What she likes to watch on TV
My favorite TV series? I just started watching Game of Thrones, so that’s my favorite at the moment. I love House of Cards and Downton Abbey as well. And, yes, I watched Breaking Bad too! I really like to watch movies from time to time, but I don’t have a specific genre or movie that is my favorite. So many movies are great in their own way; it depends on what mood you are in. Sometimes you want something light-hearted and fun, other times you want to be more introspective. There are a lot of great movies out there, so it’s hard to pick one!
Is Itziar Ituno Basque?
Yes, I’m Basque. We have our own language, euskara, it is only spoken in Basque Country, which is located between Spain and France. The name of my city is Bilbao. We speak Spanish and French as well and in general we use more Spanish than French for communication. I am proud to be Basque! My mother tongue is euskara and when I was growing up my parents spoke it with me at home but also my mum taught me spanish so that I could be able to communicate with all my friends!
What nationality is itziar Ituno?
I am Spanish. I was born in San Sebastian and I live there with my family. I speak Castilian, Basque and English. My father is Basque, my mother Castilian and my grandfather came from Galicia. Also I did a degree in Journalism at Deusto University of Bilbao and before that, in Granada (Spain) where I got a degree in Modern Literature thanks to Erasmus scholarship .
What languages does Itziar Ituño speak?
Spanish and English. I was born in San Sebastián, Guipúzcoa. My father’s family is from Andalusia and my mother’s family is from Galicia, so Spanish isn’t difficult for me at all; I just had to improve my accent. And when we started shooting Intimacy in Los Angeles, I wanted to learn English as quickly as possible, so that was an advantage.

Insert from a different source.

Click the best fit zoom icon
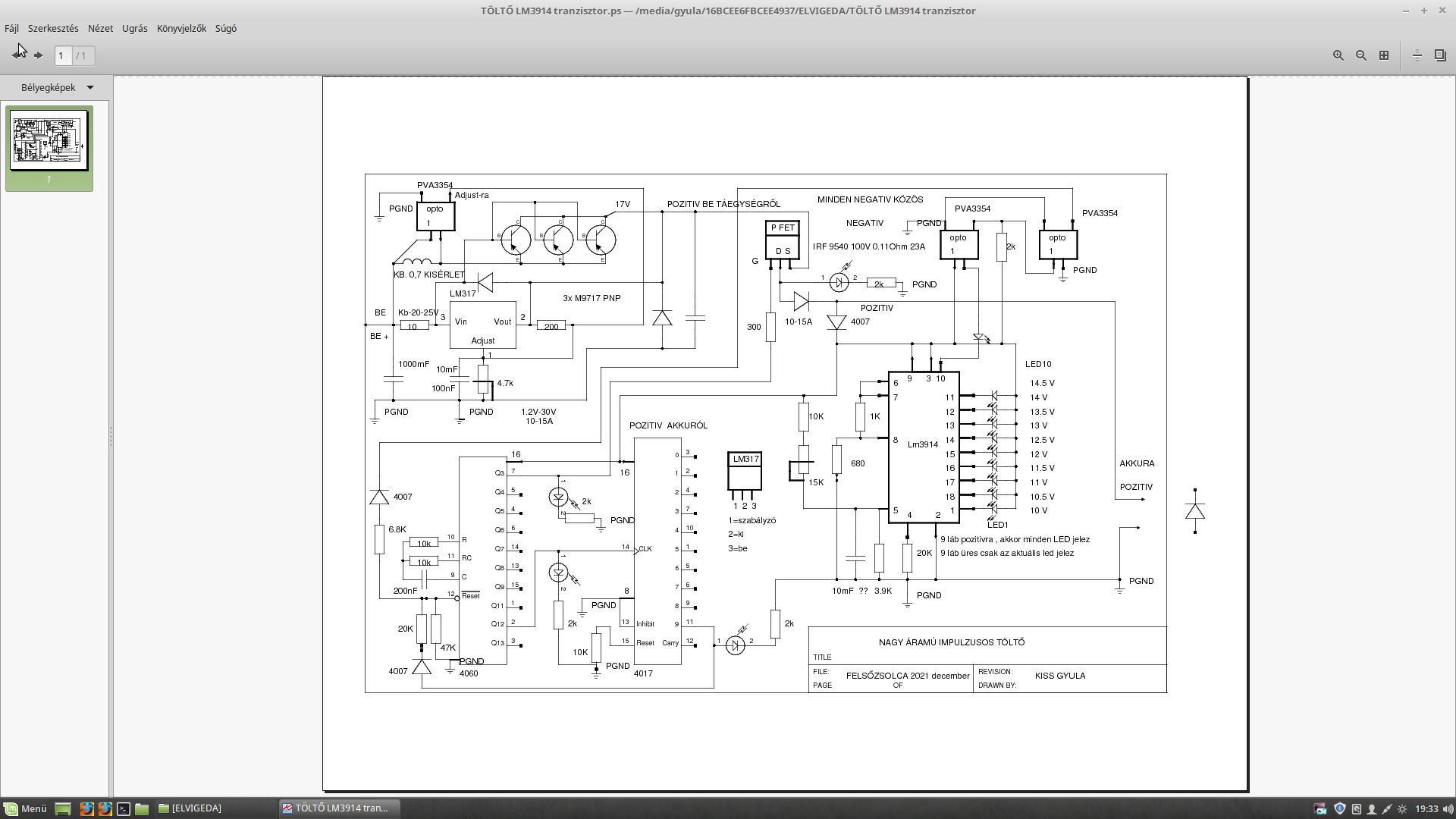This screenshot has width=1456, height=819. (1384, 55)
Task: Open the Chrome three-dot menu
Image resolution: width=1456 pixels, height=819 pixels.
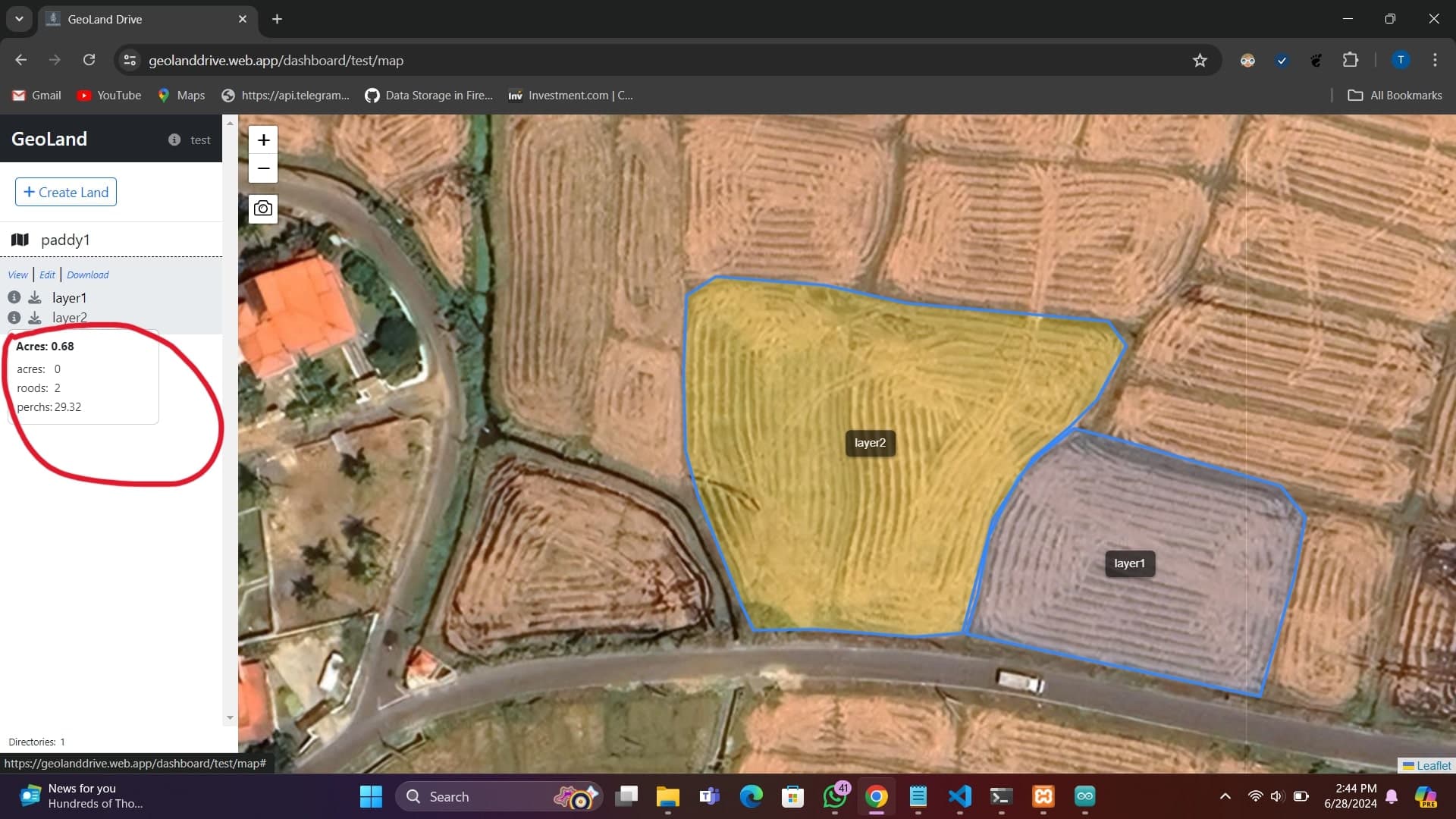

Nowadays, I’m improving French too because we’re planning a shoot abroad soon. We are shooting season two of Intimacy now. In it they speak in Euskara and then Spanish, with subtitles of course! This time we filmed one episode in Barcelona…and another episode will be filmed in France or Italy.
Is the Basque language related to any other?
Basque is one of those languages that seems to just pop up, out of nowhere. No one’s quite sure how old it is or who created it, though linguists think Basque could be related to some language spoken in Western Europe before Roman times—perhaps Celtiberian or Lusitanian. Even more mysterious is where and when Basque was first spoken: Scholars have long debated whether Basque originated in northern Spain and southwestern France or somewhere further east—i.e., across a border that no longer exists.